╭─ Selected extract

Joy-Ann Reid on the set of AM Joy (Photo credit: MSNBC)
MSNBC host Joy-Ann Reid has made mistakes—and then compounded those mistakes by seemingly lying about them. In November 2017, enterprising sleuth @Jamie_Maz uncovered homophobic blog posts that the then–Florida morning talk radio personality and current AM Joy host wrote about former Florida Governor Charlie Crist between 2007 and 2009, and confronted Reid about them on Twitter. She apologized, saying: “At no time have I intentionally sought to demean or harm the LGBT community, which includes people whom I deeply love. My goal, in my ham-handed way, was to call out potential hypocrisy.” Crist accepted, and the matter seemed to be over.
Until that same sleuth allegedly found more offensive blog posts in April 2018 and again challenged Reid’s position as a progressive media figure. Reid’s posts are terrible: She calls homosexuality “gross,” claims that “most straight people cringe at the sight of two men kissing,” and implies that gay men prey on young boys.

╰─
╭─ Source material

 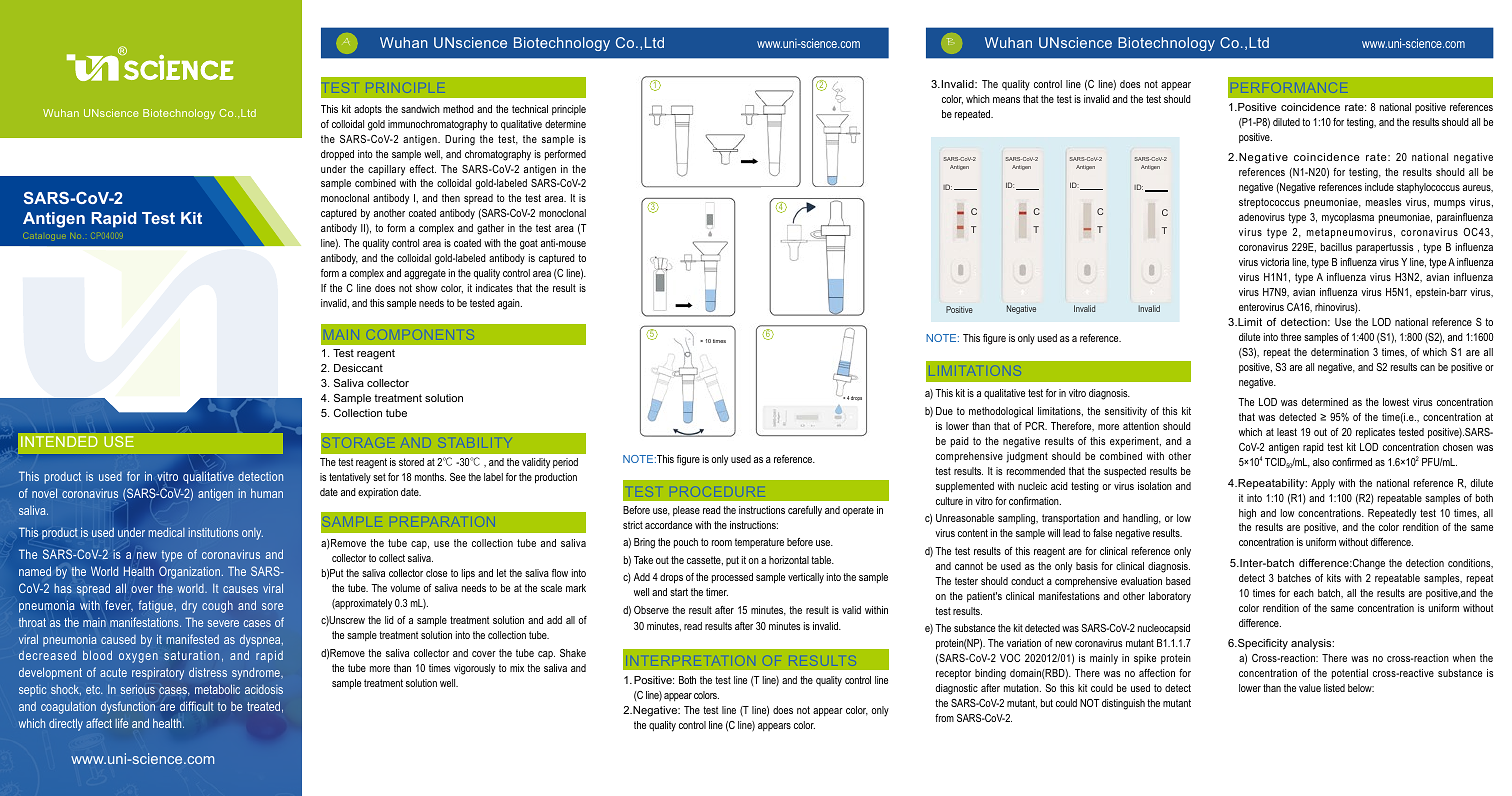 I want to click on technical, so click(x=530, y=109).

╰─

Task to carry out: Extend the piece about Joy-Ann Reid's old blog posts with the next few paragraphs, picking up after its last sentence.

Task output:
The subsequent fallout has sparked a lot of awkward questions that are all being addressed at the same time: Do people change? Do we owe people forgiveness? Are some celebrities and cable television hosts held to a higher standard than others? Can Reid be wrong and a victim at the same time? People need to answer for cruel, oppressive, and abusive actions, and the question of whether they should be forgiven and if they’ve genuinely demonstrated a capacity for change should be up to the people they harmed. This standard should apply to everyone, not simply those who can’t hide behind a shield of privilege and powerful friends.
Reid could have moved toward accountability by acknowledging that she wrote the posts, but instead, she fell back on the bizarre “I was hacked” excuse—which did not seem to be true. Reid walked back her claim on the April 28 episode of AM Joy, admitting that experts found no evidence of hacking. “I genuinely do not believe I wrote those hateful things because they are completely alien to me,” she said. “But I can definitely understand based on things I have tweeted and have written in the past why some people don’t believe me.” She also added that she has considerably evolved since the days of her blog, and she cares “deeply about LGBTQ, immigrants, people of color, and other marginalized groups.”
Her mea culpa fell far short for some viewers, but many of her colleagues, including Rachel Maddow, Nicole Wallace, and Ali Velshi, seemed to accept it.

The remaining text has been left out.